Below is a block of entries; repeat exactly the lines starting at the line that contains "Task: Close the Body Input property panel" and ending at the line that contains "685x597 pixels.", both included.

_GIVEN RECORDS:_
● ● ● ●

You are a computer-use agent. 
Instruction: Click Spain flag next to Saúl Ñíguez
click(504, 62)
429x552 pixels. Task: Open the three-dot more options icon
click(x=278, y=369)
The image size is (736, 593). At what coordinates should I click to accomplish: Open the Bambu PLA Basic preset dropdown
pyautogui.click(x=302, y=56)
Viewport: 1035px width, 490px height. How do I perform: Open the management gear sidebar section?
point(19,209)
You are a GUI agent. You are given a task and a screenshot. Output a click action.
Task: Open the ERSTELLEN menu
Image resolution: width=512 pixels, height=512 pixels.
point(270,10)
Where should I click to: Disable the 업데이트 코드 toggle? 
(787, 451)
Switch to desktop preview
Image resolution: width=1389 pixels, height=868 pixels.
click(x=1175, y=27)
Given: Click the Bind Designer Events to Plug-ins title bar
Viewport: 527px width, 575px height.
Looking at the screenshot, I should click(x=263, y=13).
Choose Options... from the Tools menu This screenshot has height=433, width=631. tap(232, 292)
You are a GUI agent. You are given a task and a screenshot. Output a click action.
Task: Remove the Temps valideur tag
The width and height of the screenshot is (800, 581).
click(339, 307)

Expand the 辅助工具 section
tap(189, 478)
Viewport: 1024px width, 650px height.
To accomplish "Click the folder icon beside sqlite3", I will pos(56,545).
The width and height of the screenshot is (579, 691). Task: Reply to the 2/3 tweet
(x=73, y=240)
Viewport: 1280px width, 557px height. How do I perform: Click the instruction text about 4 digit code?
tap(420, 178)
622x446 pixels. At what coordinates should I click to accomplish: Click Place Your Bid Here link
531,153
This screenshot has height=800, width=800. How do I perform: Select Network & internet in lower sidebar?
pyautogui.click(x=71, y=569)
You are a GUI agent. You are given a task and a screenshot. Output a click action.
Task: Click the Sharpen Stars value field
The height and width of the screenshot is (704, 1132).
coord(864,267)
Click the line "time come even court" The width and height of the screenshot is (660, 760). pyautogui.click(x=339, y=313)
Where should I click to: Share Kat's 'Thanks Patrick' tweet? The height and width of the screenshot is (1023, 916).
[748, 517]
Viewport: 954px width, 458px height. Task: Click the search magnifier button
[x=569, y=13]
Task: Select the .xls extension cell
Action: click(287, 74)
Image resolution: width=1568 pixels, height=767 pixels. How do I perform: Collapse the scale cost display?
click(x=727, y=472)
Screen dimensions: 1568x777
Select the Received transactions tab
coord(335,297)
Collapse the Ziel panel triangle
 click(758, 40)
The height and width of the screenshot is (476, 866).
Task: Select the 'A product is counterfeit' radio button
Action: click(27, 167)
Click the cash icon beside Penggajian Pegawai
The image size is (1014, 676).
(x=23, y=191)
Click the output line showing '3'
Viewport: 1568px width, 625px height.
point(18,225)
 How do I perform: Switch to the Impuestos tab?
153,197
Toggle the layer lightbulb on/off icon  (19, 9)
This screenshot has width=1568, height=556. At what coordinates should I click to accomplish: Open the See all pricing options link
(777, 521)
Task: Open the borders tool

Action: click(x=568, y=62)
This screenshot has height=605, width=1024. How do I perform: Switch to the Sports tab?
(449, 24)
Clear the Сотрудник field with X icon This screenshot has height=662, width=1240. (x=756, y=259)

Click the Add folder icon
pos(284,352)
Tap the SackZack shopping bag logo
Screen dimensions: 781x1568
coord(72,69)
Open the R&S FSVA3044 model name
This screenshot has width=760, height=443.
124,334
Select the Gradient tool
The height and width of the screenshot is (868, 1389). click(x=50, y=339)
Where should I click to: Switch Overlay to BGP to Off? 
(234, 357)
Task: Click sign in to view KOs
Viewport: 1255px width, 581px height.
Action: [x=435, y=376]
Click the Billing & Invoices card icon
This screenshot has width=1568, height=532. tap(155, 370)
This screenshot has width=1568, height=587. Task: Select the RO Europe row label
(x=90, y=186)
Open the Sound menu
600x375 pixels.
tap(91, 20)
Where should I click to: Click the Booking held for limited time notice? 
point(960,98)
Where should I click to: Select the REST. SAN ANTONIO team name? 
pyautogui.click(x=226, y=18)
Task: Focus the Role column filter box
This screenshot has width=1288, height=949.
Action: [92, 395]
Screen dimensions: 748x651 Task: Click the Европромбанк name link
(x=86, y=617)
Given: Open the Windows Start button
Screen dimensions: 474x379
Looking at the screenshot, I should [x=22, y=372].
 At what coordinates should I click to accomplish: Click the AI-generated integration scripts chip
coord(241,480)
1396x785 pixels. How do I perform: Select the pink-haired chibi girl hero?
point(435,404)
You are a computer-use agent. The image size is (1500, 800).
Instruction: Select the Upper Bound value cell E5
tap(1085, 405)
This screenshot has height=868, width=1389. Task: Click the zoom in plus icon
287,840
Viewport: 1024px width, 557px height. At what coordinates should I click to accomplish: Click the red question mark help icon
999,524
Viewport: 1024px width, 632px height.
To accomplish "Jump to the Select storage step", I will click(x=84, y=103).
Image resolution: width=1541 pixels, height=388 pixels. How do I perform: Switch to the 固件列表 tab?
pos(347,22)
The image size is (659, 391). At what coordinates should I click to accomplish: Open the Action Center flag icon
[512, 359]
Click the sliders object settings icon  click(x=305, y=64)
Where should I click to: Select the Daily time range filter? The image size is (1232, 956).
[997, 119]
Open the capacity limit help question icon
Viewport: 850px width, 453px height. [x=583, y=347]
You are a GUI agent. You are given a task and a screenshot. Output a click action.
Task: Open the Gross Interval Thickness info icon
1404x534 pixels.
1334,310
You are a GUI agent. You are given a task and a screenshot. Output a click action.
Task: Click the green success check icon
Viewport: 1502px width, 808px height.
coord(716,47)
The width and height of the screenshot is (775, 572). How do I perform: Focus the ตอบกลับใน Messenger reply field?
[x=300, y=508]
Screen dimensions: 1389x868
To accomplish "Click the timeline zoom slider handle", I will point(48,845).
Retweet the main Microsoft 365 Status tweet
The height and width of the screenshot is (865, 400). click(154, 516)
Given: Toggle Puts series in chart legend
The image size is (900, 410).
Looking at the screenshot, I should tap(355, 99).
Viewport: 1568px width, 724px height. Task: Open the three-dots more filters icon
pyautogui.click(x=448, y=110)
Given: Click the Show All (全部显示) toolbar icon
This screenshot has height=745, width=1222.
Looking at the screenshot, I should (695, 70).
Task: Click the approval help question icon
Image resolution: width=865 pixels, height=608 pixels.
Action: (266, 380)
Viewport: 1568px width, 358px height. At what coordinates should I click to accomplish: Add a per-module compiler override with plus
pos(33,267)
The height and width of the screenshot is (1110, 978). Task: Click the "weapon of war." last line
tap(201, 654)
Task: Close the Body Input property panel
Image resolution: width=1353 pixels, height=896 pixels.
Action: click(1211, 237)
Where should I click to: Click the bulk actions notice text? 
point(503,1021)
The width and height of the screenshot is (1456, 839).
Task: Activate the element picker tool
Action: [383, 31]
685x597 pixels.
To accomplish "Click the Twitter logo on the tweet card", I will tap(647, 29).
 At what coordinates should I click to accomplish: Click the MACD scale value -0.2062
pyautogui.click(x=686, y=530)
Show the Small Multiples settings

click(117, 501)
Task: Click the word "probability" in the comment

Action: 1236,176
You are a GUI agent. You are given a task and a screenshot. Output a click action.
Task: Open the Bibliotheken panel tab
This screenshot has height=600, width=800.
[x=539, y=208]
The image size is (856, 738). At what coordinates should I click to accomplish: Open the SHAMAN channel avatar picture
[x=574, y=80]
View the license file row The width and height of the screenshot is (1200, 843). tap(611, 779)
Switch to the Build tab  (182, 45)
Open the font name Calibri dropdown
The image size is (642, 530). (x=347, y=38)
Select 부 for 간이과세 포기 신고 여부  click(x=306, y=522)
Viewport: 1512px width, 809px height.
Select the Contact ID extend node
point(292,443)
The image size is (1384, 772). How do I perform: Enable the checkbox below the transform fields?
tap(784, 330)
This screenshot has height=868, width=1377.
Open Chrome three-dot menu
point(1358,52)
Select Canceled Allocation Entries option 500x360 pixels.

● ● ● ●

_YOUR SOLUTION:_
Task: Close the Body Input property panel
Image resolution: width=1353 pixels, height=896 pixels.
Action: click(1211, 237)
Where should I click to: Click the bulk actions notice text? 
point(503,1021)
The width and height of the screenshot is (1456, 839).
Task: Activate the element picker tool
Action: [383, 31]
685x597 pixels.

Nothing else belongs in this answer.